[原文書]
さらに創刊号は原価割れを起こしているんじゃないかという破格の値段で販売されます。(中には180円というのもあります)
また創刊号で配布されるパーツは結構クオリティーが高いのでそのままのクオリティーが続くと錯覚してしまいますが、大抵はシリーズの中盤あたりからだんだんショボクなっていきます。
中盤以降になるとリタイヤする訳にいかず仕方なくそのまま買い続けさせられます。出版社はこれでシリーズ序盤のコストを回収します。
私はこれを逆手にとってよく創刊号だけ買う事があります。(結局そのパーツは使わないので無駄なのですが)
みんながみんな創刊号狙いで創刊号しか買わなければおそらくその出版社は潰れてしまうと思いますが、そこは敵もちゃんと計算して価格設定しているのだと思います。
次に我々のような自由になるお金を持っていそうなオジさんが興味を持ちそうなシリーズを出してきます。子供の頃、憧れていた車やバイク、手が届かなかった高い模型などをラインナップして大人買いさせてきます。
またシリーズに興味を持ちそうな人が見そうな番組の前後に集中してテレビCMを打ってきます。
そんなクラフトマガジンの戦略にまんまとハメられたのが何を隠そうこの私で、そのクラフトマガジン歴をご紹介します。
まず最初にやったのはデアゴスティーニの「週刊リアルロボット」でセンサーで床の線を追跡したり音声認識により言葉で命令した動作を行ったりします。
教材会社のソフトの委託開発をやっていたのでその調査の一環という理由をこじつけてこの世界に足を突っ込んでしまいました。
その次はデアゴスティーニの「週刊ラジコンCAR」で1/10スケールのスバル・インプレサの電動モータラジコンカーで組み立てるだけでなく操縦が楽しめます。
この後デアゴスティーニではいくつかのラジコンカーのシリーズを出していますが一番最初のシリーズだったと思います。
この車、結構なスピード(MAX時速60Km)が出るので操縦が下手な私の車はご覧の通り補修テープだらけです。
クラフトマガジンには読者プレゼントというものがあって全巻(場合によっては途中まで)揃えた人は応募すると無料で品物が送られてきます。
ラジコンの送信機は雑誌一冊の値段としては高すぎるのでこの読者プレゼントで配布されました。
その次はデアゴスティーニの「週刊戦艦大和を作る」で全長1mmの1/250スケールの戦艦大和のディスプレイモデルです。
戦艦大和は子供の頃一番作ったプラモデルで大人になってもつい買ってしまいます。
このシリーズのパーツは金属と木材の半々の組み合わせで組み立てに少し技術を要します。
特に船底は細長い木材を組み合わせてこの微妙な曲線を出すためにパテを塗っては磨き、またパテを塗っては磨きの繰り返しでいい加減嫌になってきました。
このシリーズの読者プレゼントはディスプレイケースだったので作る手間が省けました。
その次は講談社の「昭和の鉄道模型をつくる」でNケージの鉄道模型で60cm×45cmのレイアウトに昭和の街並みのジオラマを作成してそこにNケージの列車を走らせるものです。

[課題設定 1]
クラフトマガジンについての本文に照らして、次の(a)〜(c)が本文と合致するかを判定してください。各項目には「はい」か「いいえ」で答え、判断の根拠となる本文の語句をそのまま引用してください。
(a) 創刊号で配布されるパーツの品質は、シリーズの終わりまでそのまま維持される。
(b) 「週刊ラジコンCAR」のラジコンの送信機は、読者プレゼントとして配布された。
(c) 「週刊戦艦大和を作る」では、ディスプレイケースを自分で作る必要があった。
本文と次のリストは互いに無関係です。

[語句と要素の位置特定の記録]
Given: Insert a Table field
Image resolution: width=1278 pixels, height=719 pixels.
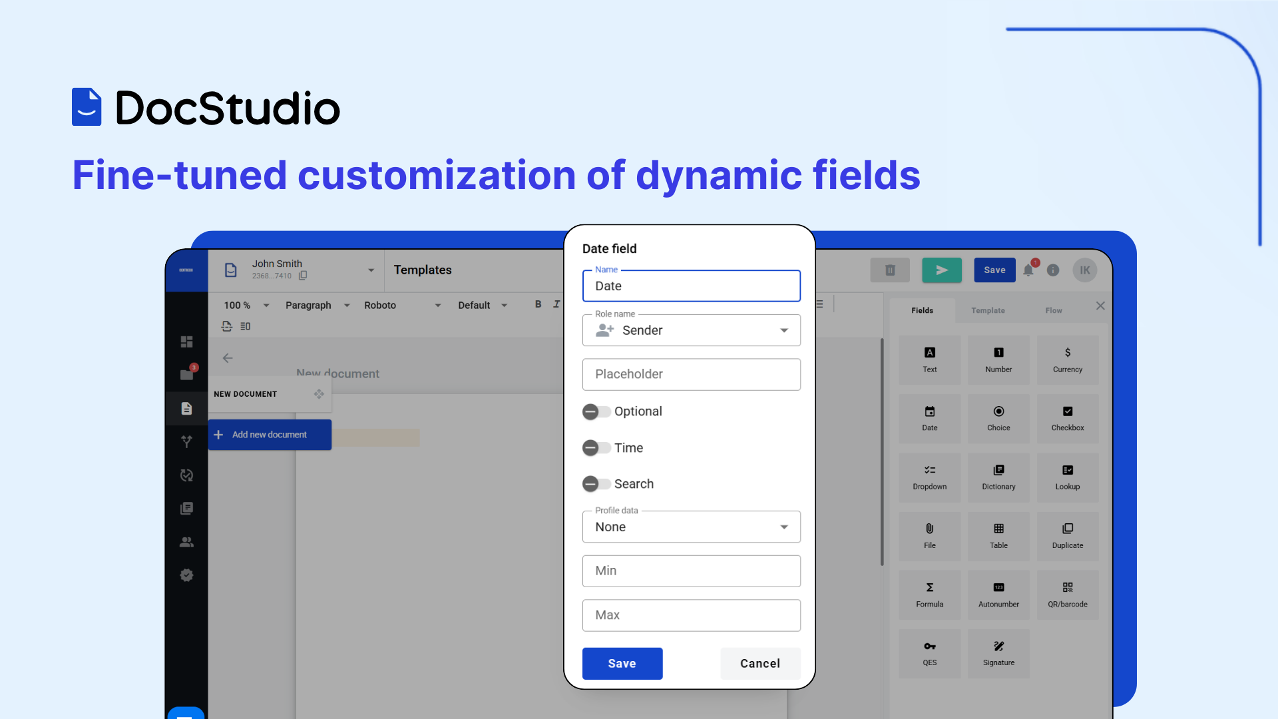Looking at the screenshot, I should point(998,536).
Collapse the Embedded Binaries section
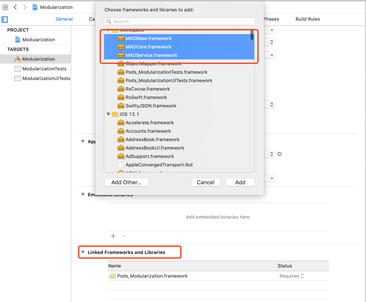 pyautogui.click(x=83, y=194)
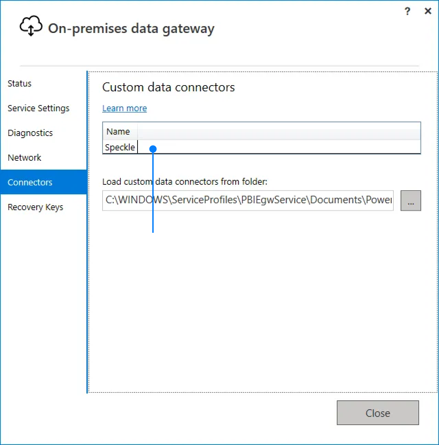Click the Name column header
The width and height of the screenshot is (439, 445).
coord(118,131)
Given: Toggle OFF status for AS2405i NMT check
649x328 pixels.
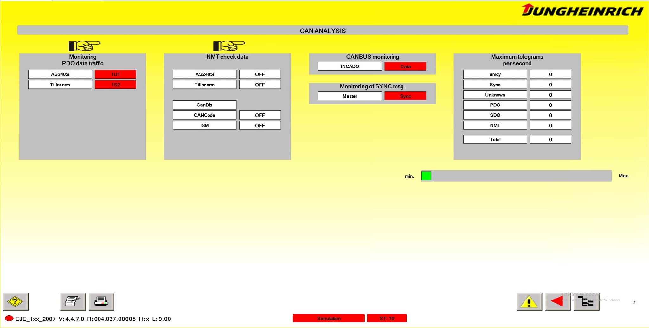Looking at the screenshot, I should [x=260, y=74].
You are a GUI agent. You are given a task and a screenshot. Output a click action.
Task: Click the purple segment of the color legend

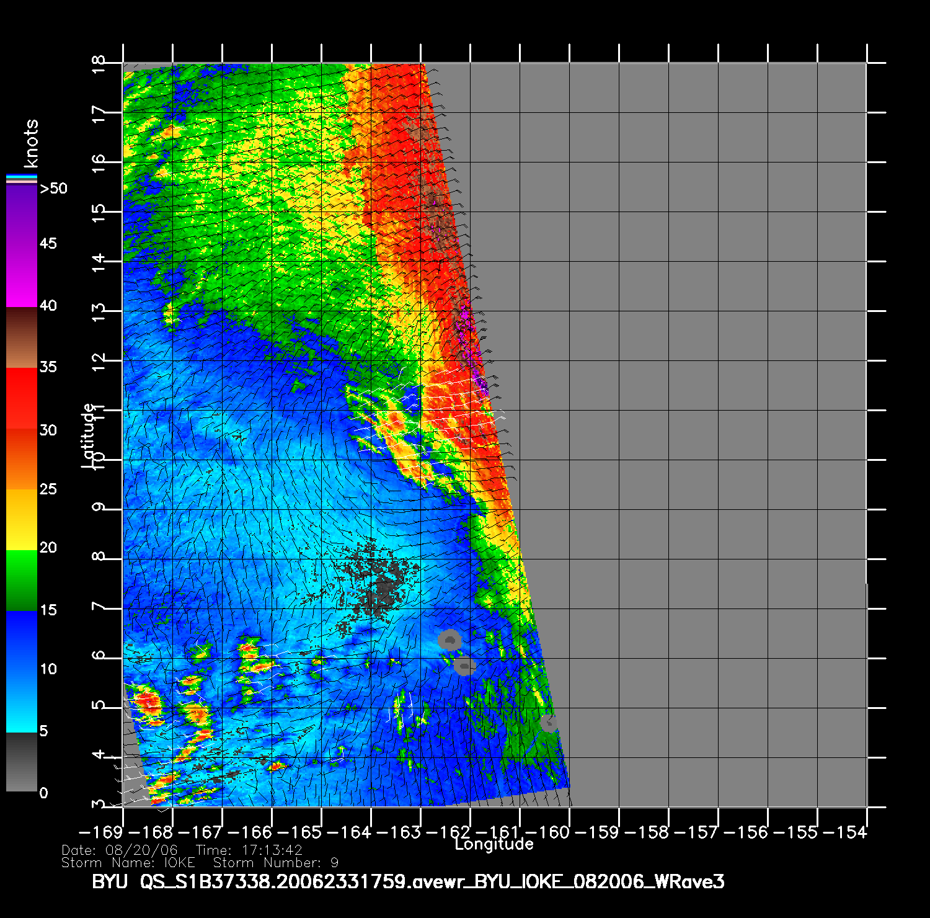coord(22,214)
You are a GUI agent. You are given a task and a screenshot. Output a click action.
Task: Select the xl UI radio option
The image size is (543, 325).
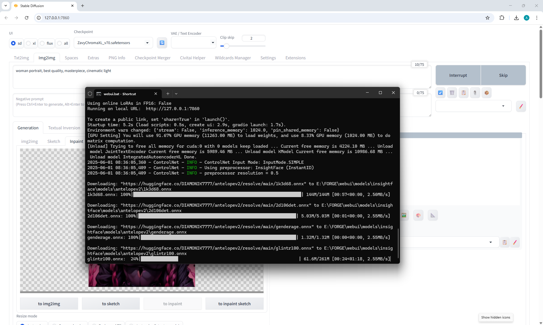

[課題設定 2]
リストのうち、「Given: Toggle OFF」を含む行から始めて「coord(22,214)」を含む行までを、両端の行も含めてMarkdownの表に変換してください。列名は「番号」と「行」とし、空行は省き、画像は出力に含めないでください。

[課題出力 1]
(a) いいえ。「大抵はシリーズの中盤あたりからだんだんショボクなっていきます」
(b) はい。「ラジコンの送信機は雑誌一冊の値段としては高すぎるのでこの読者プレゼントで配布されました」
(c) いいえ。「このシリーズの読者プレゼントはディスプレイケースだったので作る手間が省けました」

[課題出力 2]
| 番号 | 行 |
|---|---|
| 1 | Given: Toggle OFF status for AS2405i NMT check |
| 2 | 649x328 pixels. |
| 3 | Looking at the screenshot, I should [x=260, y=74]. |
| 4 | You are a GUI agent. You are given a task and a screenshot. Output a click action. |
| 5 | Task: Click the purple segment of the color legend |
| 6 | coord(22,214) |